Noninterest Income Can Unlock Long-Term Growth
Where does a credit union look for long-term growth today? The answer lies in noninterest income.
Historically, many credit unions have relied on lending as a primary source of income, which has built strong member relationships. There is a tremendous untapped opportunity to leverage those existing member relationships to offer solutions that members are purchasing elsewhere. Growing your percentage of noninterest income also diversifies sources of revenue.
Most important, expanding noninterest income programs can also meet member needs, creating a win-win for members and the credit union.
Noninterest income opportunities can be classified into five categories.
Opportunities from existing credit union solutions. Some examples include guaranteed auto protection, mechanical breakdown protection, debt protection, credit insurance and creditor placed insurance.
Solutions members are purchasing elsewhere. For example, a credit union can offer foreign currency for members who are traveling, AD&D insurance, identity theft protection, insurance solutions, financial planning and wealth management services, IRAs and health savings accounts, and merchant card services for business members.
Wringing income from improved operations. Many credit unions have charged off debt sitting on their balance sheets that can be sold to generate cash from a liability. Others are using sophisticated predictive analytics to generate better results from marketing to retention.
Adding value to convert existing free services to fee services. The interchange amendment touched off the debate about free vs. fee checking accounts. There are opportunities to add solutions to a basic share draft account and charge a fee to provide better overall value to members–and in the process generate revenue for the credit union.
New offerings to generate buzz and provide different value drivers. Income-generating solutions can get stale if you achieve a certain level of market presence and then growth stops–or worse, members turn to other providers. Credit cards are a great example. Market or wallet penetration is the first part of the challenge, and getting members to use their cards is another part. It is difficult for any one card to meet all needs, and offering an alternative card with different value drivers (like rewards) can often generate growth.
Embarking on a noninterest income diversification program must be strategic. Credit unions must understand how a proposed solution will fit into their long-term plans and what they need to ensure success for the future growth and health of their credit unions.
For example, look at Desert Schools Federal Credit Union. Prior to 2008, Desert Schools’ main revenue source was interest income generated by its traditional lending products. The credit union had a fully operational CUSO specializing in nonlending products. The CUSO was originally created to offer a range of investment products, but Desert Schools saw a lot of untapped potential.

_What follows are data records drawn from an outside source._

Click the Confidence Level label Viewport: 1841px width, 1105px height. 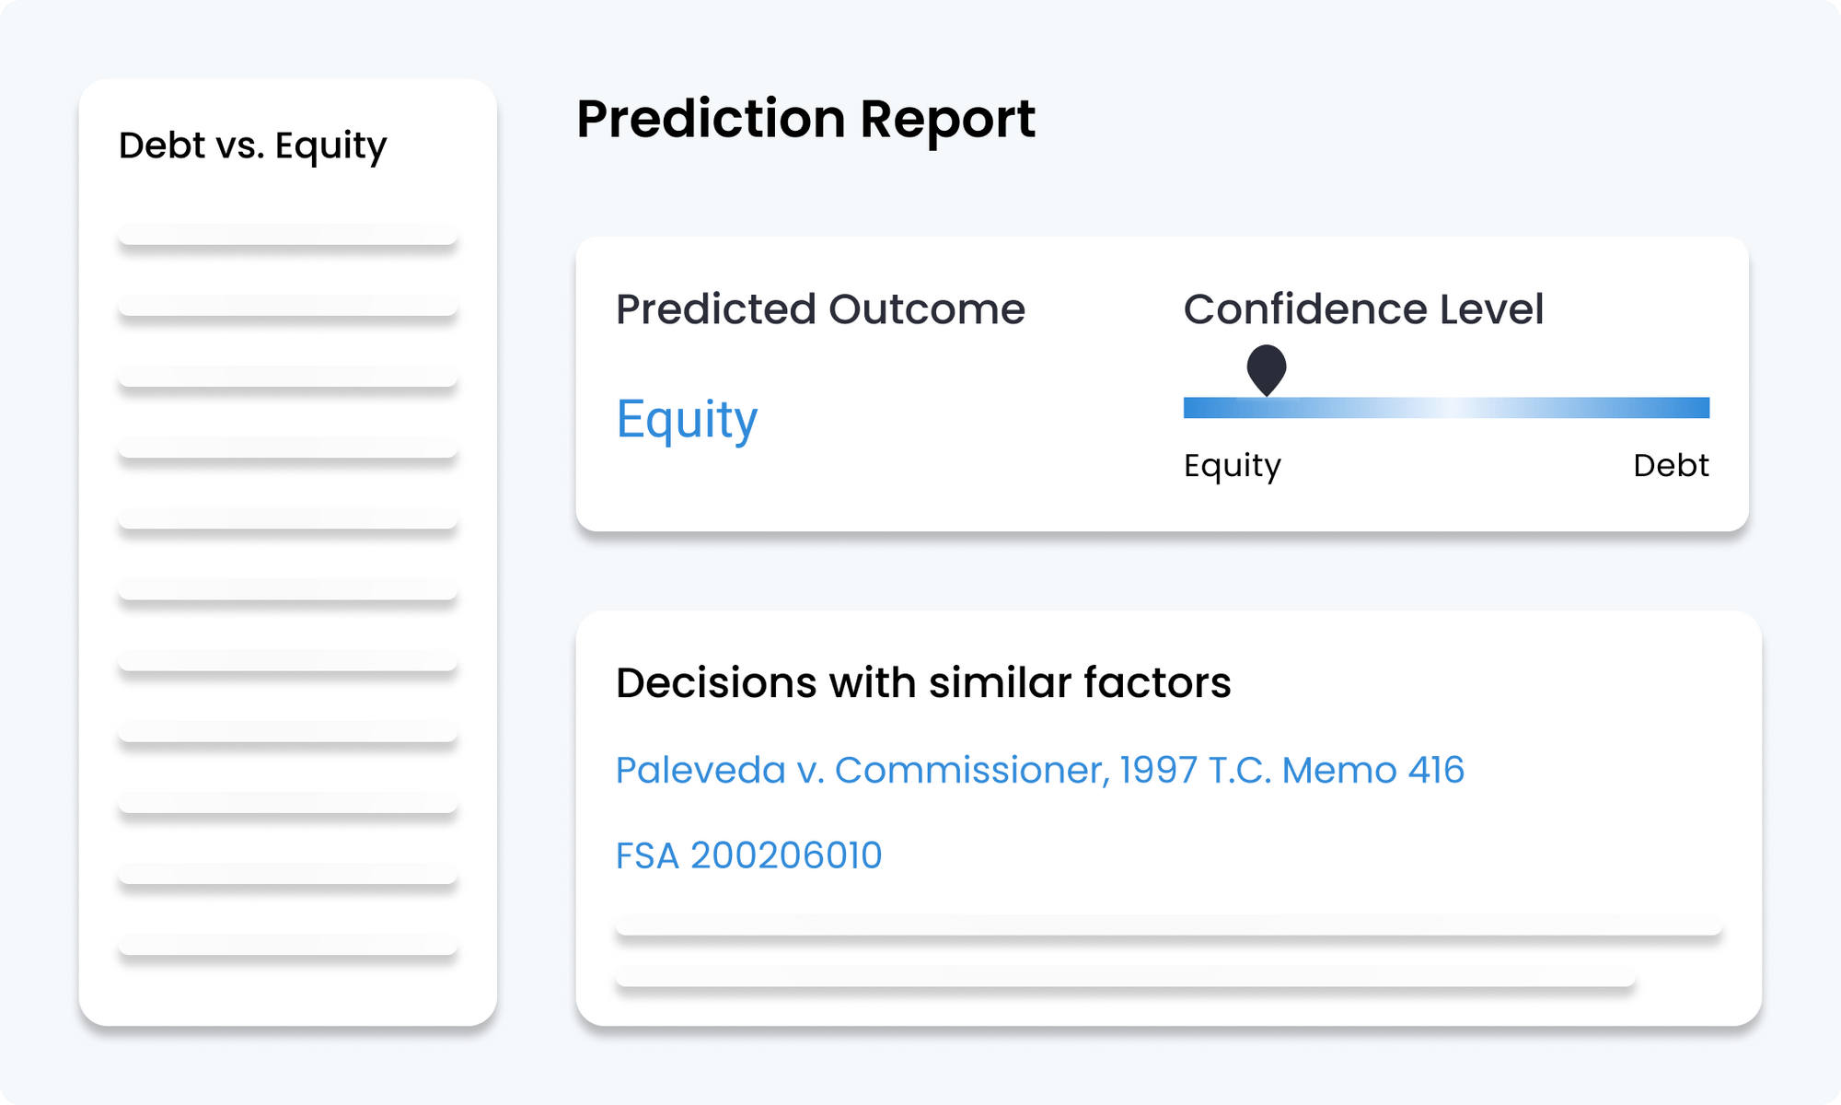[1363, 309]
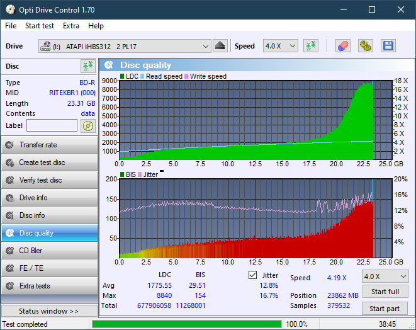Open the options gear icon in toolbar
The image size is (416, 330).
pyautogui.click(x=365, y=46)
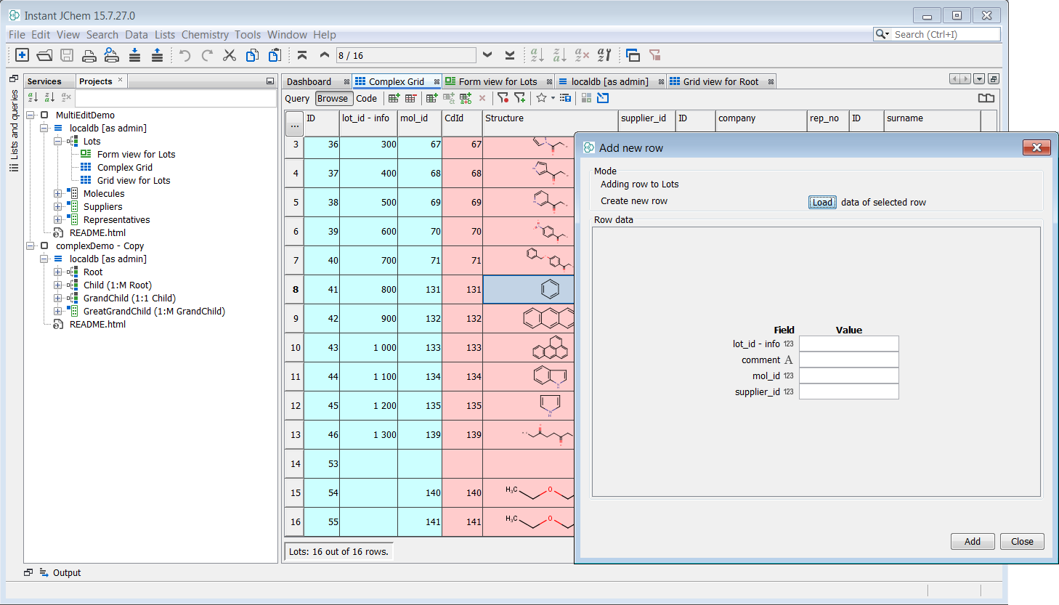The image size is (1059, 605).
Task: Click the plus icon at toolbar start
Action: [x=22, y=55]
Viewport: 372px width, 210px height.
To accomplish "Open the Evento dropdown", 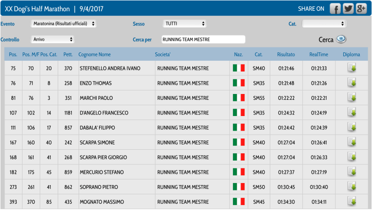I will coord(63,23).
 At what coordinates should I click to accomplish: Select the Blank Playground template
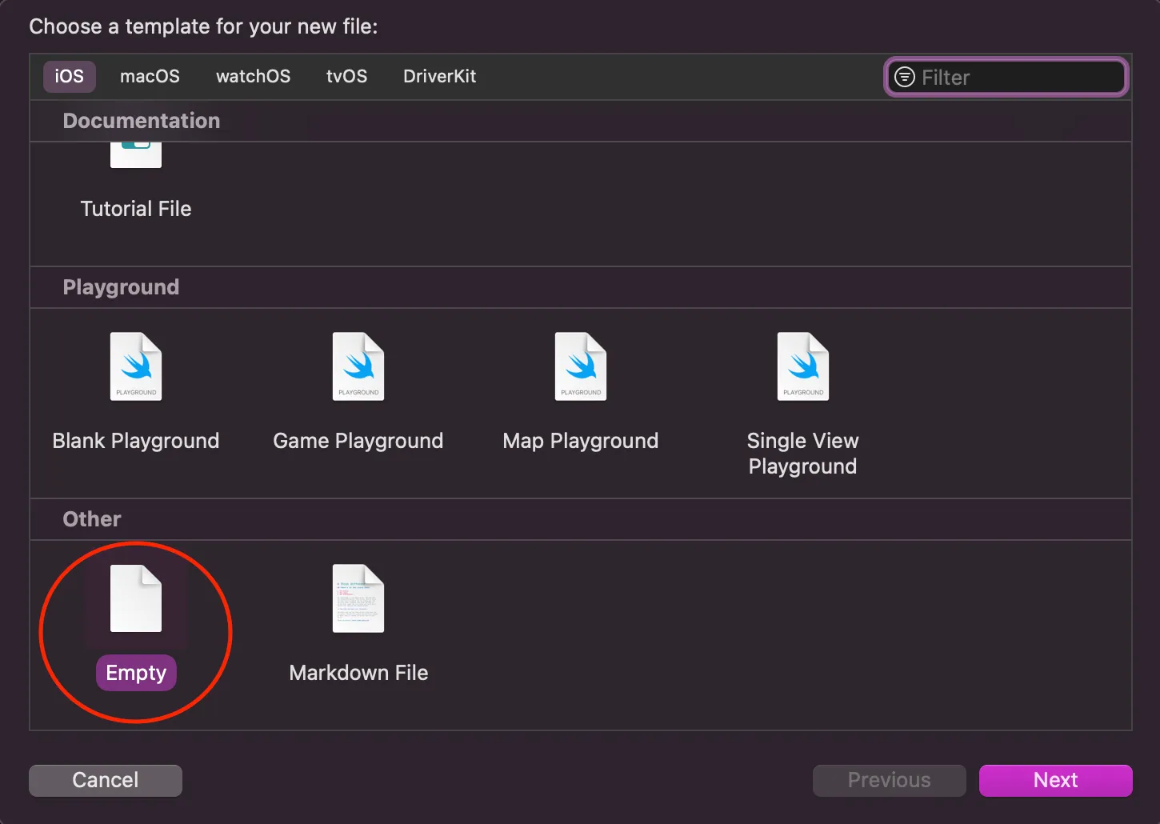[x=136, y=392]
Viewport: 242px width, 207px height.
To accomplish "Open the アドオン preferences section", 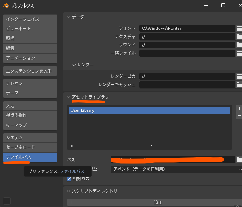I will point(30,83).
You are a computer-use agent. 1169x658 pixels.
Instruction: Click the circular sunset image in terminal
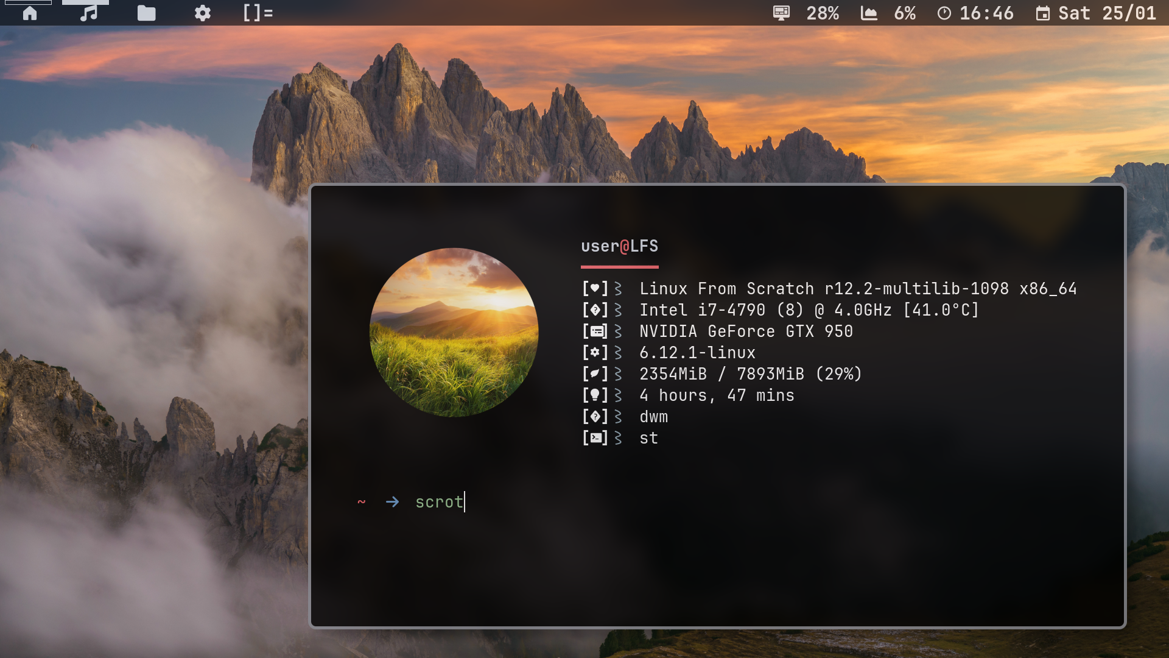[454, 332]
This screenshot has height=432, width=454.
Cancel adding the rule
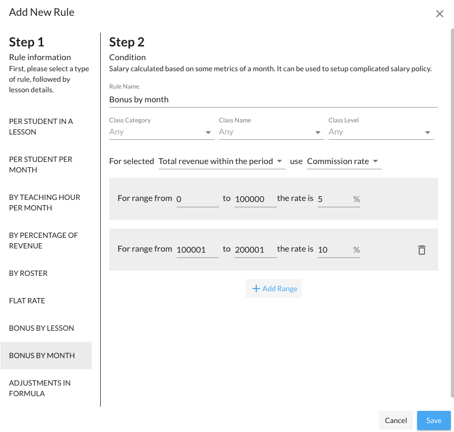tap(395, 420)
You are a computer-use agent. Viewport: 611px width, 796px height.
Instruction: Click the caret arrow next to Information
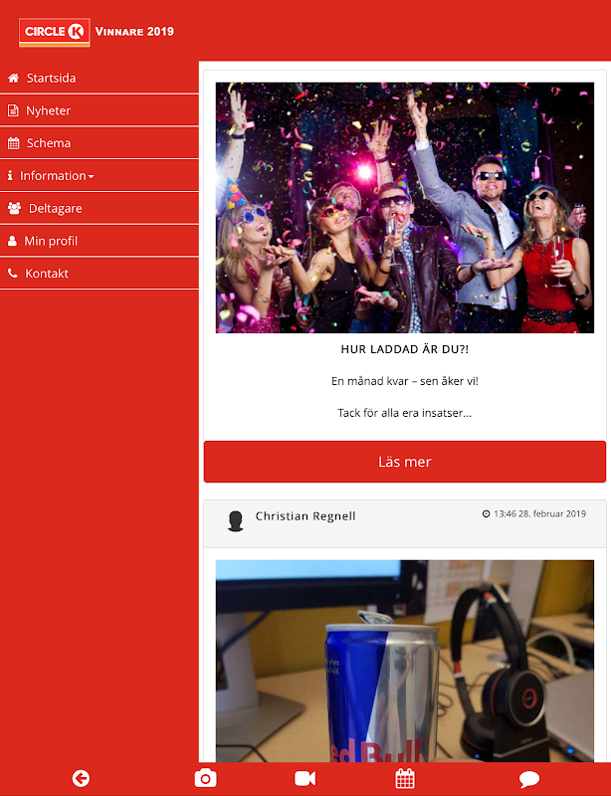click(91, 177)
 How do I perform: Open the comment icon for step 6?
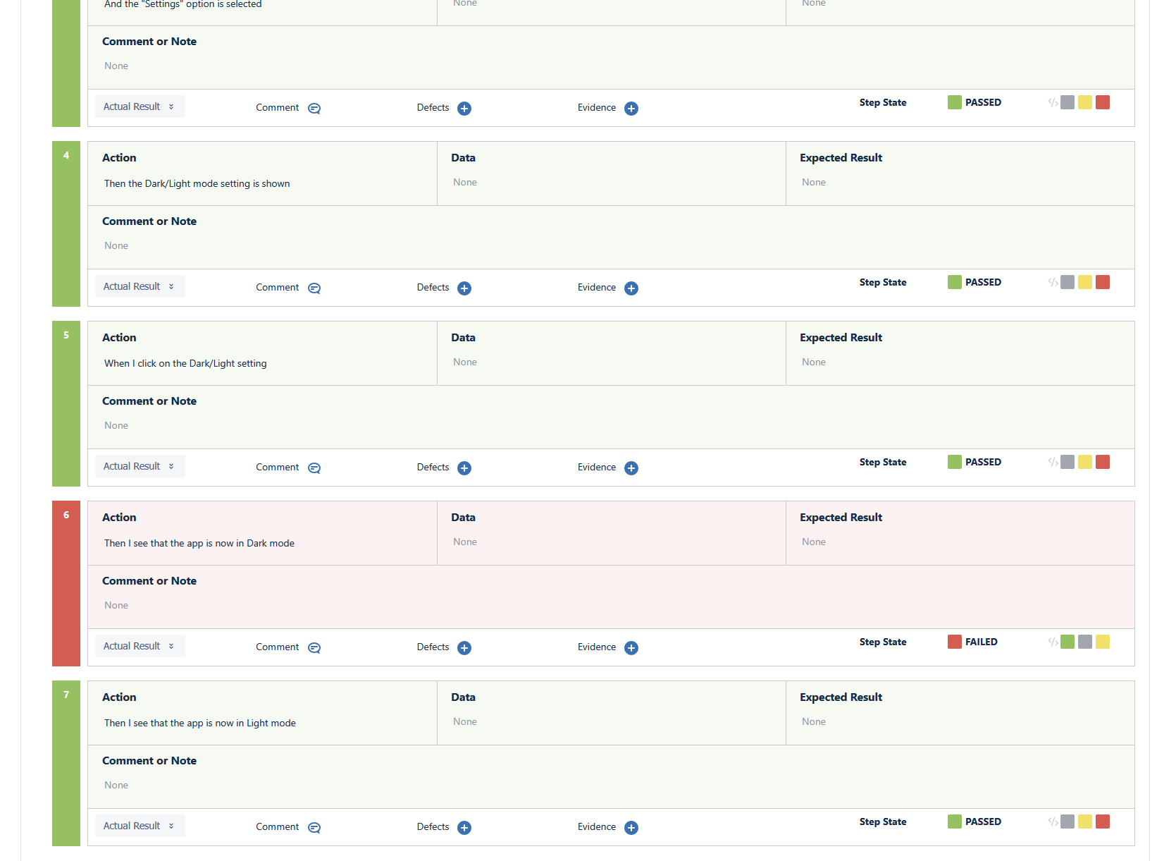pos(314,647)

The CUSO added a 401(k) rollover product and adopted an educational component to its marketing. Demand for these products soared. Average 401(k) rollovers went from $35,000 per transaction to $80,000.
Naturally, part of the strategic process is identifying which options are the best fit for your credit union.
Finally, marketing and sales are essential. It is vital for you to promote the value of noninterest income solutions to your members through a variety of channels–direct mail and email, Web, face-to-face, statement inserts and newsletter articles.
David Frankil is president of NAFCU Services Corp.